┏━━

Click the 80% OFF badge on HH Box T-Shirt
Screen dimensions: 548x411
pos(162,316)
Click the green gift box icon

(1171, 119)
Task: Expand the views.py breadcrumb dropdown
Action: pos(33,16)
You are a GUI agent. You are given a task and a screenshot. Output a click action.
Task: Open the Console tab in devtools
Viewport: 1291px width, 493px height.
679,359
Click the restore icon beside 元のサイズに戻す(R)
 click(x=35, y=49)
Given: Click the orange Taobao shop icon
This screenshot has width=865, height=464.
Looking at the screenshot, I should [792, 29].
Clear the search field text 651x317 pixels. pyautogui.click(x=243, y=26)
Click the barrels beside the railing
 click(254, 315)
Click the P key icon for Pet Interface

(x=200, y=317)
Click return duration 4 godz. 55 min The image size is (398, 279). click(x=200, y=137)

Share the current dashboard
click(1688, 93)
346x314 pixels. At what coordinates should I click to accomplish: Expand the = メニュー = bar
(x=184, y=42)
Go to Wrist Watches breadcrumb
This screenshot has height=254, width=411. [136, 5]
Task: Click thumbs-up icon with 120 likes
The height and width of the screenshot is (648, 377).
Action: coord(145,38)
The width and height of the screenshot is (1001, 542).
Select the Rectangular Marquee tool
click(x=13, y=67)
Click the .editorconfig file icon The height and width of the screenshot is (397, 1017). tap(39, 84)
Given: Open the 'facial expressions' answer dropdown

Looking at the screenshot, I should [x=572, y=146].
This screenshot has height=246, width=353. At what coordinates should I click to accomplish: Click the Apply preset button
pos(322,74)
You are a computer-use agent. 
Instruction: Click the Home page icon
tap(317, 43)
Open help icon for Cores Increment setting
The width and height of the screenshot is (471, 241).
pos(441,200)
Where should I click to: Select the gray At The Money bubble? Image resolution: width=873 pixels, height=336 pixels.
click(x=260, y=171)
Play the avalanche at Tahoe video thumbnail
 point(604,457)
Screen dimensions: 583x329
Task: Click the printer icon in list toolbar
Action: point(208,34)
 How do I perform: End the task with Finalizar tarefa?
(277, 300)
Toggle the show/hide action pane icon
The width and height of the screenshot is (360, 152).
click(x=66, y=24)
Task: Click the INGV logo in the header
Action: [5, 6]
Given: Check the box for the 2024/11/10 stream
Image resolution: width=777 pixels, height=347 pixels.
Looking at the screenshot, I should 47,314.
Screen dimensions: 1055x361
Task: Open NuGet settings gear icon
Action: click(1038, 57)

┗━━

Could you return, word for word, only the lines running from the first line of the material above to the line that contains "Task: Open the Console tab in devtools", inclusive?

Click the 80% OFF badge on HH Box T-Shirt
Screen dimensions: 548x411
pos(162,316)
Click the green gift box icon

(1171, 119)
Task: Expand the views.py breadcrumb dropdown
Action: pos(33,16)
You are a GUI agent. You are given a task and a screenshot. Output a click action.
Task: Open the Console tab in devtools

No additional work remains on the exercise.